# How big is that scoop? and other Whey questions



## canuck_newbie (Feb 6, 2004)

Good morning,

I bought some Whey protein yesterday (Prolabs), and I have a few newbie questions for the gang here:

1) One scoop is 22 g protein.  Great.  But how big is the scoop?  My tub didn't come with a scoop apparently.  2 tablespoons = 1 scoop?

2) I figure that the easiest way to add protein powder to my diet is to add it to my breakfast cereal in the morning.  My breakfasts are protein weak, so this might be a way to even out my protein intake througout the day.  I put a couple of tablespoons on my cereal this morning.  Pre-mixing the powder with the cereal milk, rather than just pouring the powder onto the flakes seems to be the way to go, since the undisolved lumps aren't exactly appetizing.  Any thoughts?

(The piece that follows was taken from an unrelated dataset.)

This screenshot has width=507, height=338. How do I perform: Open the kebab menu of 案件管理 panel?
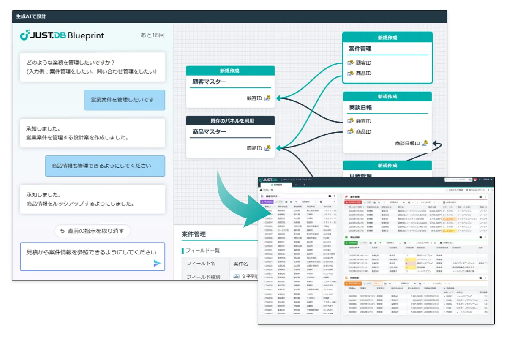click(x=485, y=196)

3)  In addition to a "scoop" with breakfast, I was going to take another "scoop" immediately after my workouts (I workout one day on, one day off).  What's the best way of doing this?  I could take a 1/2 litre bottle, pre-mix the protein and some water and then drink it in my car immediately after the workout.  Is it okay to leave whey protein mixed like that for an hour or two?  I have heard that creatine degrades if you leave it like that. 

Any thoughts, comments, or other pointers are appreciated.

Eric


----------



## Hanz29 (Feb 6, 2004)

What I do with my protein---

Drink a shake or have a meal roughly every 3 hours-

My meals aren't all that big though

I wouldn't leave it in water b/c it will probably be broken apart by water.

Protein bars work great too-

some of the grocery stores occasionally have sales on them b/c they are generally overpriced and don't sell well- 

Find a sale, buy as many as you can- and carry some with you


----------



## Arnold (Feb 6, 2004)

canuck_newbie welcome to IM!


----------



## butterfly (Feb 6, 2004)

Welcome


----------